Zu bearbeiten.
#1 Gib aus der Auflistung alles ab der Zeile mit „Click the Choose Fruit column header“ bis hinunter zur Zeile mit „The width and height of the screenshot is (1315, 1027).“ wortgetreu wieder, beide Zeilen eingeschlossen.
#2 Schreibe den Artikel über die Zeppelin-Weltfahrt von 1929 im Anschluss an seinen letzten Satz weiter.

Vorliegender Text.
↓

© JUNGE FREIHEIT Verlag GmbH & Co.  www.jungefreiheit.de  50/09 04. Dezember 2009

Abenteuerliche Rundreise auf Arte: 1929 – Im Zeppelin um die Welt
Ein moderner Mythos
Baal Müller

Um den Zeppelin rankt sich bis heute ein moderner Mythos: Das majestätische, mit Gas gefüllte „Starrluftschiff“ (so die fachmännische Bezeichnung) repräsentiert nicht nur deutschen Erfindergeist, die weltweit bewunderte oder beneidete technologisch innovative Zivilisation des Kaiserreiches, sondern auch allgemein die „gute alte Zeit“ – und zwar sowohl die vor dem Ersten Weltkrieg als auch die der „goldenen“ zwanziger Jahre mit ihren fiebrig-überhitzten, leidenschaftlichen Wohlstands- und Friedenssehnsüchten.

Lady Hays Liaison mit Karl von Wiegand als narratives Gerüst

Gleich zwei Jubiläen hatte die – heute bekanntlich aus der Mode gekommene – Luftschiffahrt dieses Jahr zu begehen: zum einen den Beginn der kommerziellen Personenbeförderung durch die Deutsche Luftschiffahrts-AG (DELAG), die erste Luftreederei der Welt, im Jahre 1909, und zum anderen die erste Weltumrundung zwanzig Jahre später.

Der Film „1929: Im Zeppelin um die Welt“ (Arte, 5. Dezember, 21 Uhr) von Ditteke Mensink dokumentiert dieses seinerzeit mit enormem öffentlichen Interesse verfolgte Ereignis auf so faszinierende Weise, daß die niederländische Regisseurin es gar nicht nötig gehabt hätte, das beeindruckende historische Filmmaterial durch eine Liebesgeschichte aufzupeppen.

Indes ergibt sich „Die Lovestory von Lady Hay und Karl von Wiegand“ als narratives Gerüst wie von selbst: Grace Drummond-Hay, die als Korrespondentin der Hearst Newspapers täglich von der abenteuerlichen Reise berichtete, war die einzige Frau an Bord, und ein Großteil ihrer Reflexionen betrifft ihr Verhältnis zu ihrem ebenfalls mitreisenden Kollegen und früheren Liebhaber Karl von Wiegand.

Das Abenteuer der dreiwöchigen Reise, die von New York über London und Berlin, Friedrichshafen, Tokio und San Francisco um die Erde führte, wird somit – als ob es nicht schon genug Aufregung durch Stürme und sibirische Gebirgsmassive gegeben hätte – noch durch das Liebesabenteuer der jungen Frau, ihre Wünsche und Sehnsüchte, überblendet.

↑

Material zur Aufgabe.
↓

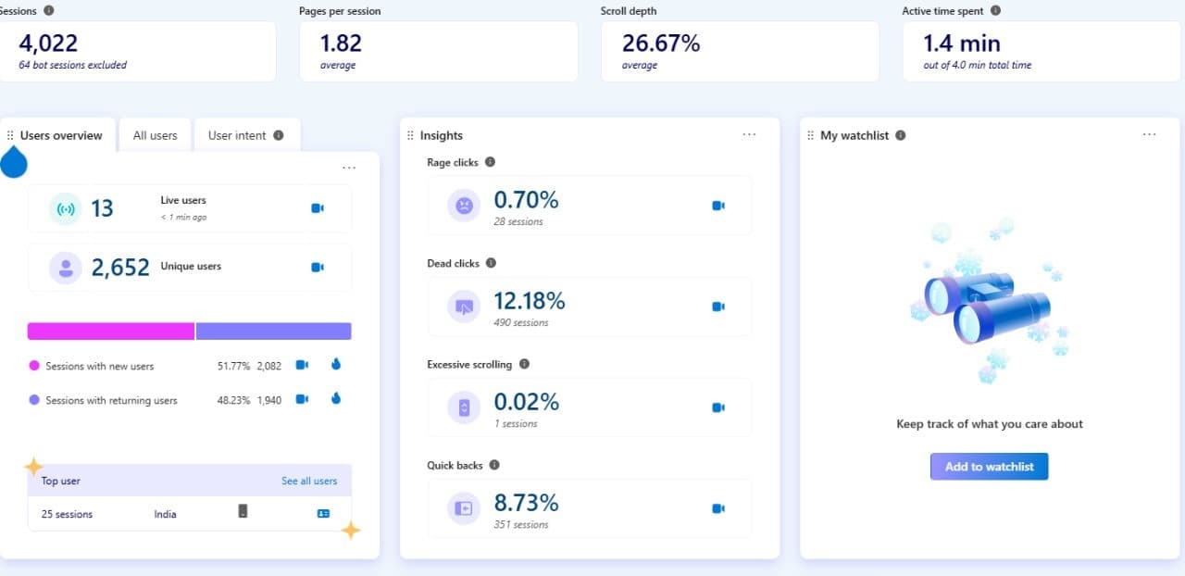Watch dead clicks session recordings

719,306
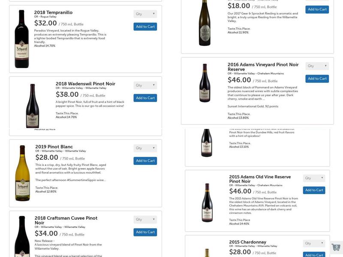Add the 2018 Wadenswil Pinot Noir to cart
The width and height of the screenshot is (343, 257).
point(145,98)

↑
↓

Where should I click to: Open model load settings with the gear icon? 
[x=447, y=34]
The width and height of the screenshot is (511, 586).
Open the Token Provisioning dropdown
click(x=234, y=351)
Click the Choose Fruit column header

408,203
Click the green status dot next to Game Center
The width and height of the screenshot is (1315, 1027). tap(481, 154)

↑

Erwartete Antworten.
#1
Click the Choose Fruit column header

408,203
Click the green status dot next to Game Center
The width and height of the screenshot is (1315, 1027). tap(481, 154)

#2
Natürlich sind ihre etwas naiven politischen Bemerkungen auch zeitgeschichtlich von Interesse. Immerhin spiegelt die von dem amerikanischen Medienmogul William Randolph Hearst gesponserte Fahrt des LZ 127, das in Deutschland produziert und von dem enorm populären Hugo Eckener, dem Nachfolger des legendären Ferdinand Graf Zeppelin, gesteuert wurde, auch das damalige deutsch-amerikanische Verhältnis sowie das des Westens zur Sowjetunion, die ebenfalls mit einem Korrespondenten an Bord präsent war.

So mischen sich in den Jubel, mit dem das Luftschiff überall fähnchenschwingend empfangen wurde, auch die politischen Gegensätze: etwa in Gestalt von – gewaltsam auseinandergetriebenen – deutschen Demonstrationen gegen die Reparationszahlungen oder in Form von russischen Mißstimmungen, da Eckener, angeblich aus Witterungsgründen, nicht über Moskau flog.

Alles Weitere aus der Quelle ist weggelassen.